Une seule souche (0,8 %) des 121 isolats de Salmonella Paratyphi A était multirésistante (MDR) ; les autres étaient sensibles aux antibiotiques de première intention (ampicilline, chloramphénicol et triméthoprime/sulfaméthoxazole). En revanche, 97 isolats sur 480 (20,2 %) de Salmonella Typhi étaient MDR. Aucune résistance aux céphalosporines de troisième génération testées n’a été observée pour aucun des deux pathogènes (cefixime et ceftriaxone). Presque tous les isolats de Salmonella Paratyphi A (98,3 %) et de Salmonella Typhi (94,4 %) étaient résistants à l’acide nalidixique et présentaient une résistance intermédiaire à la ciprofloxacine (98,3 % et 85,1 % respectivement). La résistance à l'azithromycine était significativement plus fréquente (p<0,001) parmi les isolats de Salmonella Paratyphi A (11,6%) que parmi les isolats de Salmonella Typhi (1,9%).
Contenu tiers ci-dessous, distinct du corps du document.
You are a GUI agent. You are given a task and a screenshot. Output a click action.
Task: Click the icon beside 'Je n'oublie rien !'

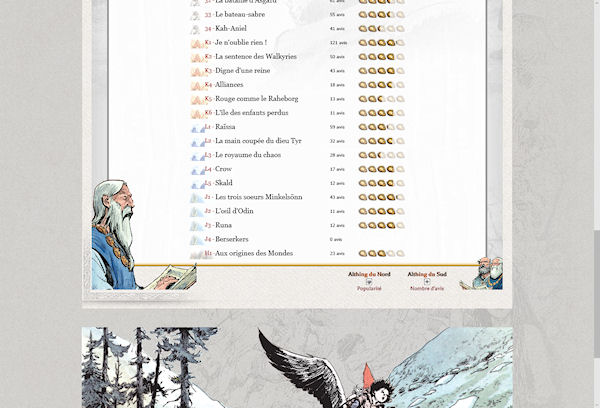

Les auteurs concluent que, bien que l'incidence de Salmonella Typhi dans la zone d'étude à Dhaka soit supérieure à celle de Salmonella Paratyphi A, l'impact de cette dernière n'est pas négligeable, notamment chez les enfants. La vaccination avec un vaccin bivalent devrait être facilement applicable compte tenu des profils d'incidence similaires selon l'âge.